What has the Trump administration been saying?
Secretary of Homeland Security Kristi Noem has addressed habeas corpus twice recently. Last week, she told a U.S. House committee that illegal immigration levels could warrant suspending the right. Appearing before a U.S. Senate committee this week, she erroneously described habeas corpus as “a constitutional right that the president has to be able to remove people from this country.”
“That’s incorrect,” replied Democratic Sen. Maggie Hassan of New Hampshire. “Habeas corpus is the foundational right that separates free societies like America from police states like North Korea.”
Last week, Trump adviser Stephen Miller said the administration is “actively looking at” suspending habeas corpus as a means of addressing illegal immigration. Because of laws passed by Congress, he reasoned, independent federal courts “aren’t even allowed to be involved in immigration cases.”
What does the law say about that?
Mr. Miller said, correctly, that the Constitution “is clear” that habeas corpus can be suspended “in a time of invasion.” It’s also true that unauthorized immigrants are entitled to less due process in certain situations, such as how recently they entered the country. Immigration courts, which are separate from federal courts, also have the final say on whether an immigrant can stay in the country or if they must leave.

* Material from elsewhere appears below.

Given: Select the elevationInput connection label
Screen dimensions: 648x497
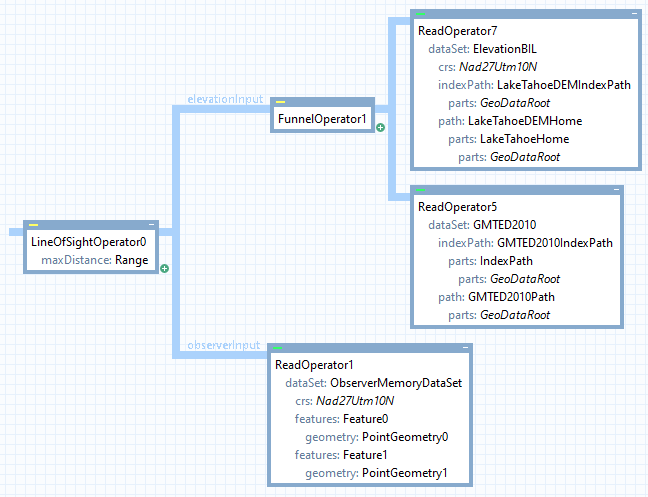Looking at the screenshot, I should [225, 100].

But immigrants facing deportation can raise certain arguments against their removal in federal courts. Indeed, in litigation concerning the Alien Enemies Act – a law that allows a president to remove nationals of a country engaged in a war, invasion, or predatory incursion of the U.S. – the U.S. Supreme Court has ruled that challenges to removal under the Act “must be brought in habeas.” Several federal courts have since paused deportations, saying the U.S. is not currently under invasion. (A federal judge this week did to defer to the administration’s claim that a “predatory incursion” is underway.)
In another set of cases, the government revoked residency documents for, and has been trying to deport, international students who have voiced opposition to Israel’s war in Gaza, after the secretary of state said their continued presence “would have potentially serious adverse foreign policy consequences” for the U.S. A federal judge in Vermont rejected the argument that one of those students couldn’t raise a habeas claim.
The student “has raised a substantial claim that the government arrested him to stifle speech with which it disagrees,” wrote Judge Geoffrey Crawford. “Such an act would violate the Constitution – quite separate from the removal procedures followed by the immigration courts.”
Whether the Trump administration will try to suspend habeas corpus remains unclear.